Serving Size 1 of 4 servings
Calories 260
Total Fat 20 g
Saturated Fat 3 g
Carbohydrates 19 g
Dietary Fiber 5 g
Sugar 10 g
Protein 6 g
Cholesterol 0 mg
Sodium 587 mg

Reviews

Danielle Baker
I had high hopes for this recipe, but was disappointed. I didn’t like the taste of the saffron and thought the dish needed more overall flavor. I ended up adding a lot of salt and pepper. I like the idea of using garlic instead of saffron, as other commenters suggested. It’s way less expensive, too.
Jennifer Campbell
I don’t even like cauliflower and I thought this was great.  I roast my cauliflower a bit more…I like a good char on it.  Those that mentioned it didn’t taste roasted might want to try this…doesn’t taste boiled at all. I like the idea of adding some garlic to it.
Cassandra Hughes
Delicious!!! I added chili flakes and a minced garlic clove to the oil, topped the finished salad with sliced green onions! 
Tyler Hayes
This recipe was easy to make and different.

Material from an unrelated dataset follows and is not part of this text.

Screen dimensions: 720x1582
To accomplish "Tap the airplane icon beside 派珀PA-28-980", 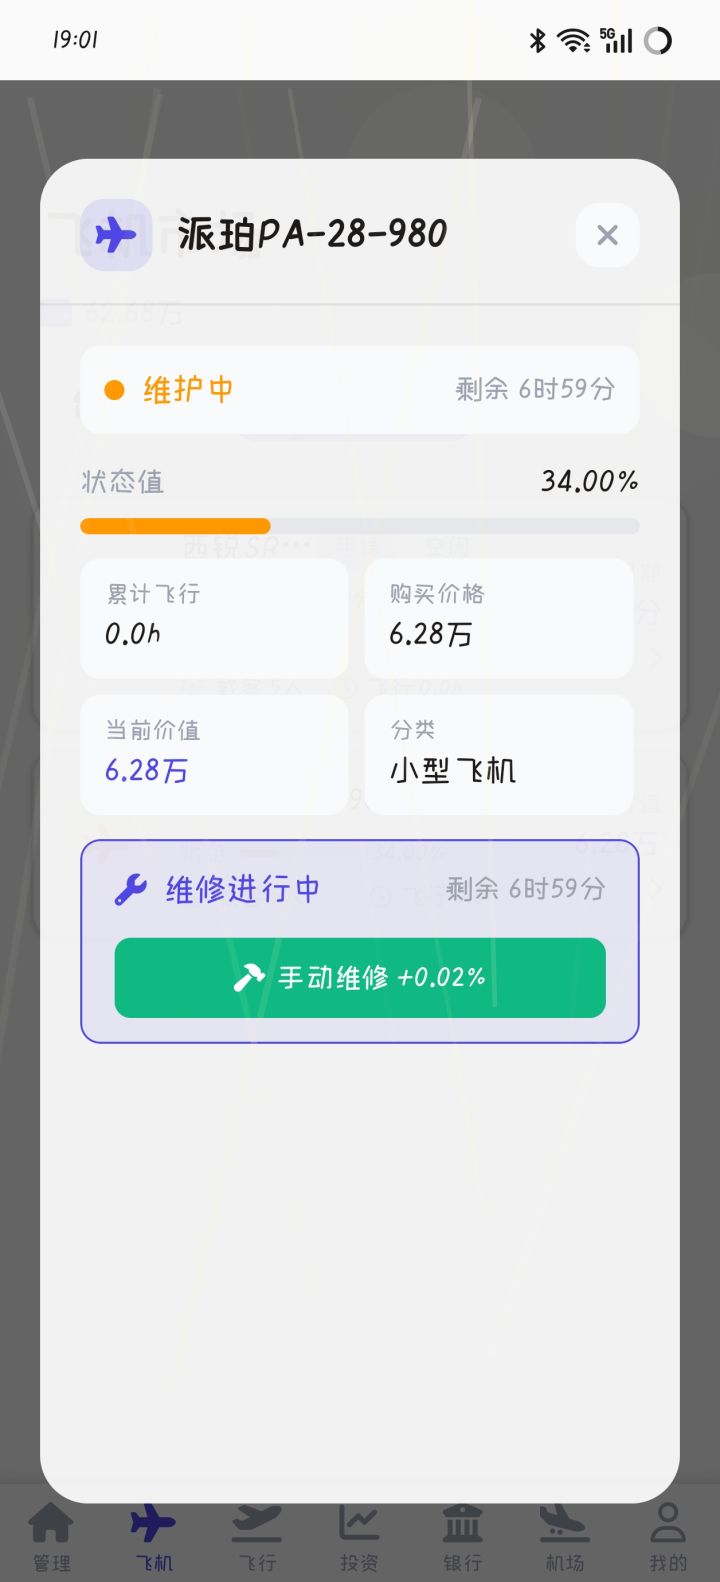I will click(x=116, y=235).
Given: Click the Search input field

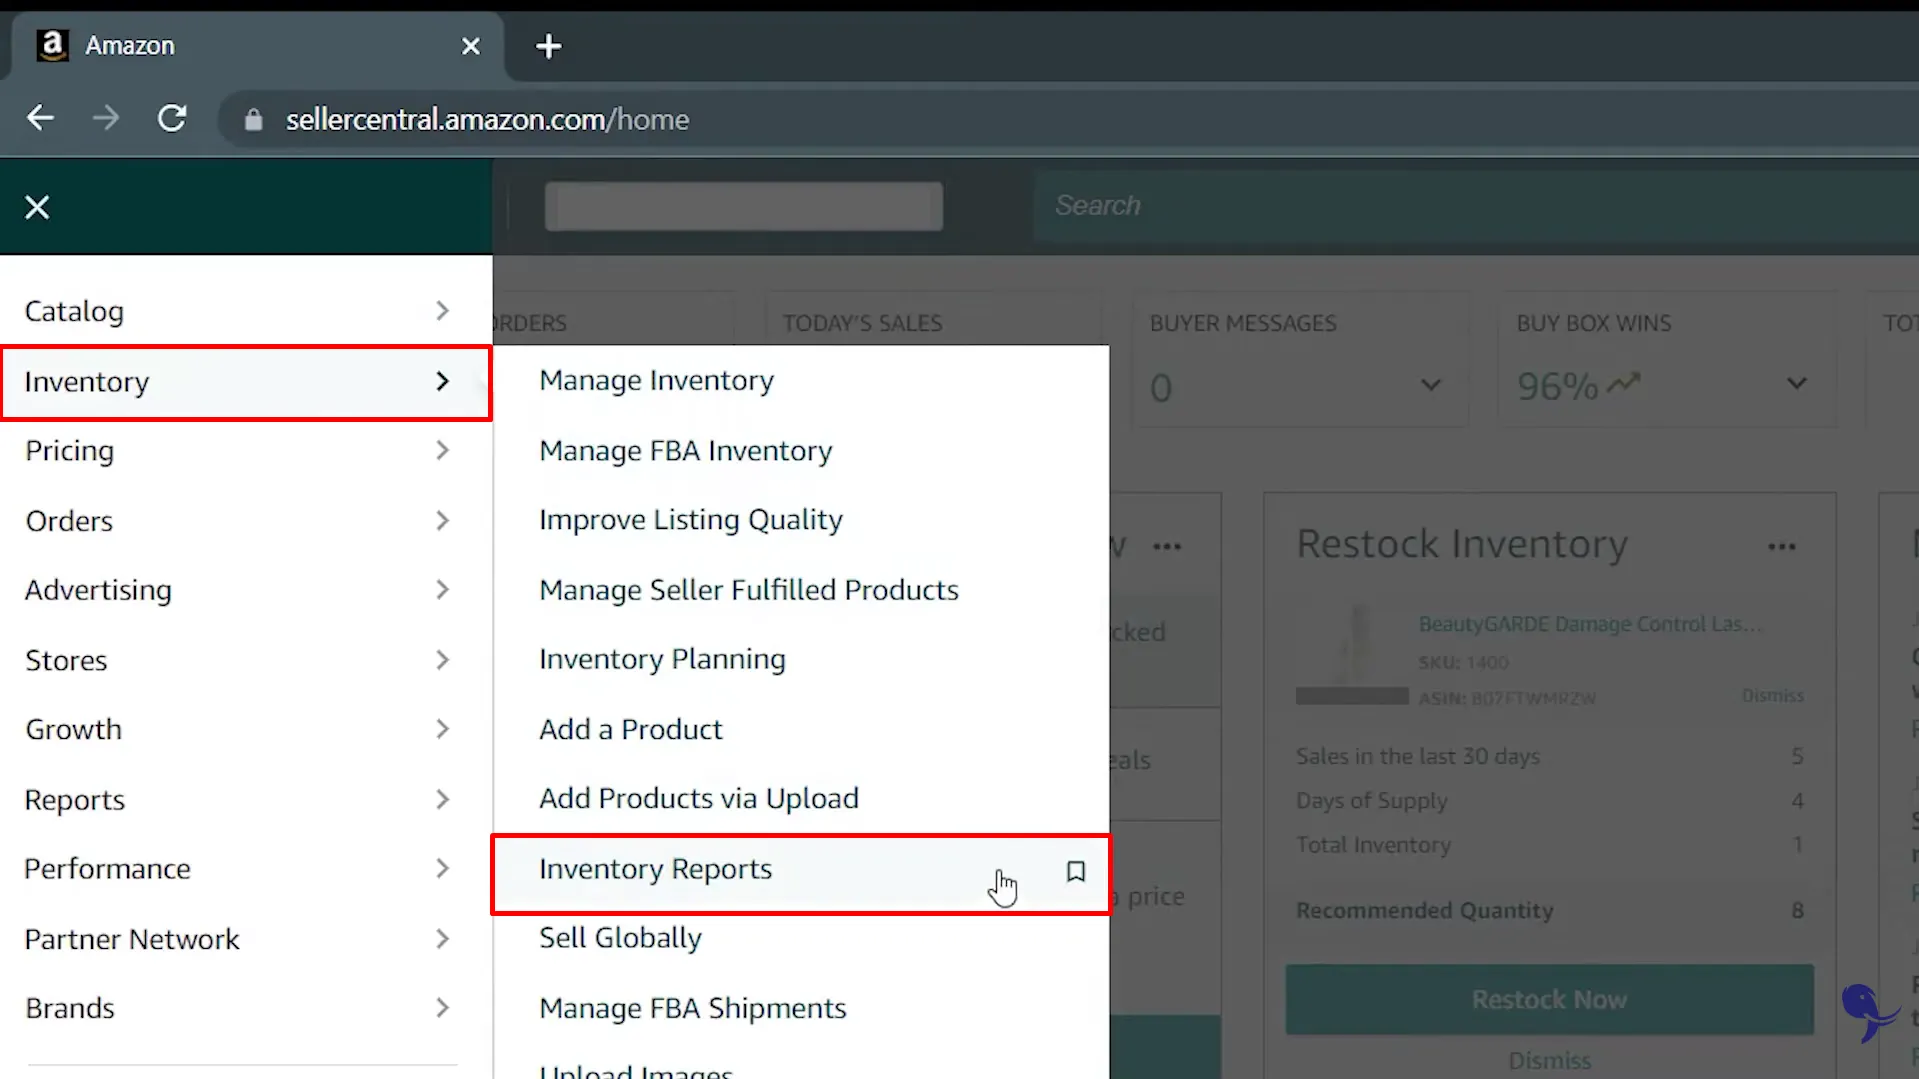Looking at the screenshot, I should tap(1300, 205).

My family enjoyed it!
Christina Smith
Really enjoy this recipe. Easy to put together. Good flavour. I made more of the oil mixture to cover the cauliflower the second time I made it.

Michael Todd
Didn’t love it!! I usually love Valeries stuff this one not so much
Jason Tran
I was so disappointed in this recipe. I’m even more disappointed in this site, cause I can’t see what I’m typings.
Well back to the recipe. It shouldn’t be called roasted cauliflower cause the water & vinegar make it taste like you boiled it. What a waste of good expensive ingredients, pine nuts!!! Threw away the recipe & cauliflower! Yuck!!!!
Michelle Sullivan
I tried this also. It was the first time I used saffron. I don’t think I am a big fan of it. The recipe was good though. I think I will use garlic instead of saffron next time. Thank you Valerie!
Christopher Scott
GREAT flavor and still tastes like FRESH cauliflower.  I made marinade, but mixed it then poured over  cauliflower in large bowl, mixed , then put onto sheet pan

Pine Nuts are so good, but too expensive.  I used almonds
Melissa Norris
Excellent flavor. We are vegan and had this as our main entree. It was delicious.